__WHAT IS BEING ASKED__. Every line from the one with "Given: Click the human silhouette figure" through the final line of the entries below should be returned exactly; leave out all other lines.
Top of RECORD EXTRACTS
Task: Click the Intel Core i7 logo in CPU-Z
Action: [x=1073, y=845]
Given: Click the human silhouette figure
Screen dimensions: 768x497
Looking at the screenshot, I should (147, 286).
Bottom of RECORD EXTRACTS
__RESPONSE TO THE EXERCISE__.
Given: Click the human silhouette figure
Screen dimensions: 768x497
Looking at the screenshot, I should (147, 286).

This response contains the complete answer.